Позже, гораздо позже он явил свое истинное лицо, мертвенно-бледное, белозубое, страшное. Раскрылся в полной мере, только когда малыш начал плакать по ночам. Прежде он никогда не просыпался раньше восьми утра. Добросовестно посапывал в люльке, плямкая пухлыми губами да изредка переворачиваясь на другой бок. Прижимал крохотные кулачки к лицу, словно пытаясь натянуть одеяло до подбородка. Но все изменилось.
Малыш ревел самозабвенно и горестно. Лиза со стоном перевернулась на спину. За последние месяцы она научилась по плачу определять, стоит ли вообще подниматься с постели. За последние месяцы она вообще много чему научилась. Готовить еду на открытом огне, например. Пока она не раздобыла газовую горелку, ночное кормление было настоящей проблемой. С двух месяцев Лиза перестала кормить сына грудью. Перешла на молочные смеси из бутылочки. Не хотела испортить форму груди. Максиму бы это не понравилось.
Глаза привыкли к темноте. Спальня перестала быть безграничным сгустком мрака. Проявились очертания мебели, стен и зевающий рот дверного проема. Возле самого окна, чуть подсвеченная звездами, стояла деревянная люлька – маленькая зарешеченная тюрьма для маленького заключенного. Лиза нащупала ногами тапочки, прошаркала на кухню.
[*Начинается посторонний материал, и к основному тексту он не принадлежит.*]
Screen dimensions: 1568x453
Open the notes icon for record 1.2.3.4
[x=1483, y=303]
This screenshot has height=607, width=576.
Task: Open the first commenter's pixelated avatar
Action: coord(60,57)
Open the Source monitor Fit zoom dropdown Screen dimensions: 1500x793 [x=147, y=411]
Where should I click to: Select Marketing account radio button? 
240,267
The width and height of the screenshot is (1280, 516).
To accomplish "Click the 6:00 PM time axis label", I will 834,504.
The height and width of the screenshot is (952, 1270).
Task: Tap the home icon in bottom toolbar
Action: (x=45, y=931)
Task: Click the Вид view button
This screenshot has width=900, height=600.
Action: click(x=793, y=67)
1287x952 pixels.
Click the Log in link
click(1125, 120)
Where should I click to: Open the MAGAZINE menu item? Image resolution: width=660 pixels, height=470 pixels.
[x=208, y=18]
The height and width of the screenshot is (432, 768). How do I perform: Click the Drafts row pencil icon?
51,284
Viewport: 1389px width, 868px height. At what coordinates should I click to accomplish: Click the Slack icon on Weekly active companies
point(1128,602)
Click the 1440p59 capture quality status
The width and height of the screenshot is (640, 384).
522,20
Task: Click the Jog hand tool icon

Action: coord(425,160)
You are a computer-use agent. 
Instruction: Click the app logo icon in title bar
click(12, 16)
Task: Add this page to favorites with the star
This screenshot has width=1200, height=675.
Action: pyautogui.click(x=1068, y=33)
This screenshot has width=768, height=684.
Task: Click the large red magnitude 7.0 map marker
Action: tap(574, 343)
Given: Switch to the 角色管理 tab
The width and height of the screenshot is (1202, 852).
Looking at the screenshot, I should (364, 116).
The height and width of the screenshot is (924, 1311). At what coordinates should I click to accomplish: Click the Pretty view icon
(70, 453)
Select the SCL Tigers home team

С самой первой секунды, когда глупый, дурацкий тест показал две проклятые полоски, Лиза возненавидела свое дитя. Ненависть ее росла вместе с плодом, становясь все больше с каждым утром, проведенным в обнимку с унитазом, с каждой бледной растяжкой на раздувшемся животе, с каждой вылезшей варикозной веной. И когда врач положил ей на грудь орущий розовый ком, Лиза не отказалась от новорожденного только потому, что Максиму бы это не понравилось.
Вспыхнула горелка, черные тени испуганно прыснули по углам кухни.